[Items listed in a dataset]
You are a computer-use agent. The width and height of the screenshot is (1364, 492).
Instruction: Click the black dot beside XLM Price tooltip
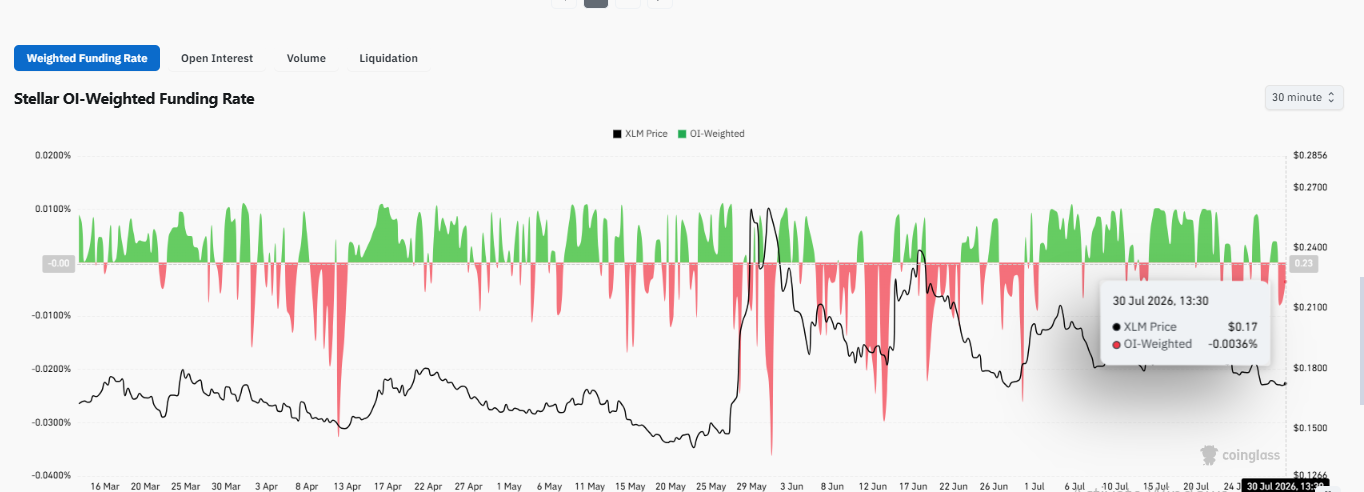point(1116,327)
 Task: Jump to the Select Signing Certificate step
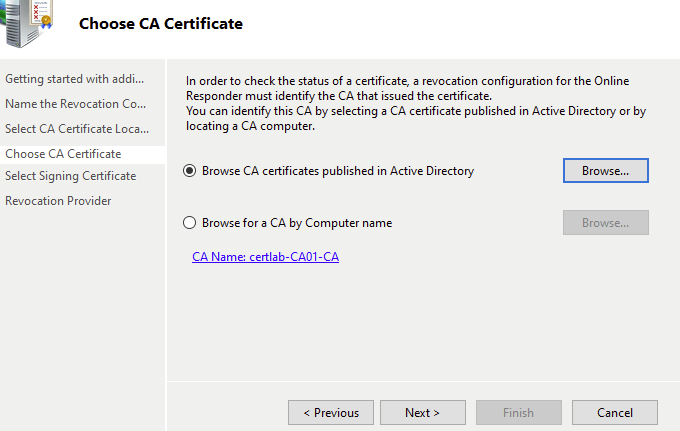point(71,176)
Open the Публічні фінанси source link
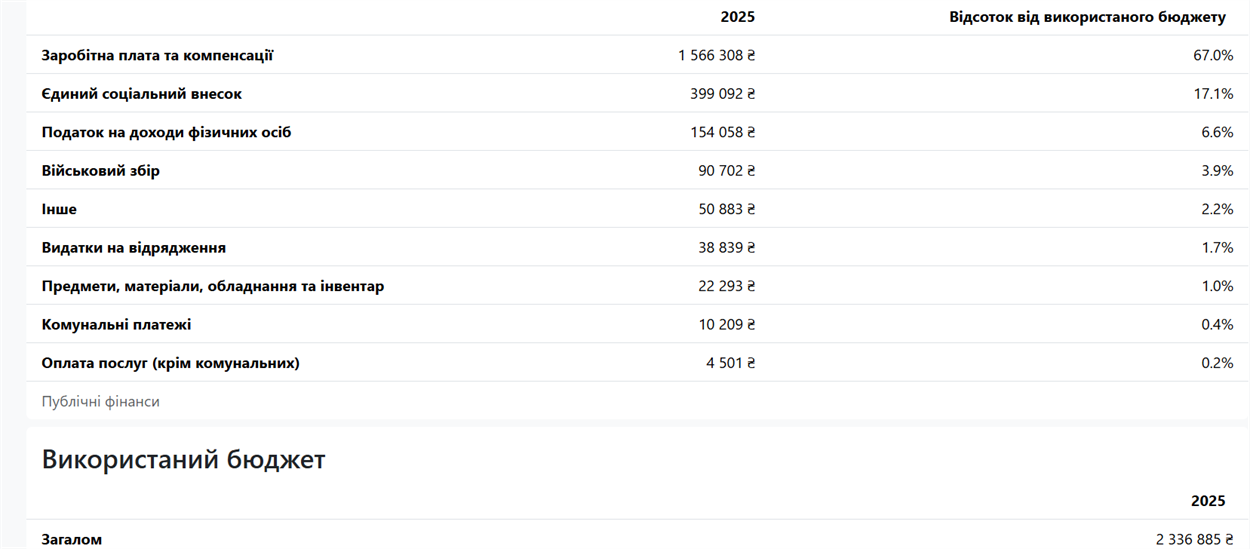This screenshot has height=549, width=1250. coord(101,401)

**AIM OF THE TASK**
Give the records again without a single change, and exclude the pictures.

**YOUR SOLUTION**
You are a computer-use agent. The width and height of the screenshot is (1364, 492).
Instruction: Click the black dot beside XLM Price tooltip
point(1116,327)
 Task: Jump to the Select Signing Certificate step
point(71,176)
Open the Публічні фінанси source link
This screenshot has height=549, width=1250. coord(101,401)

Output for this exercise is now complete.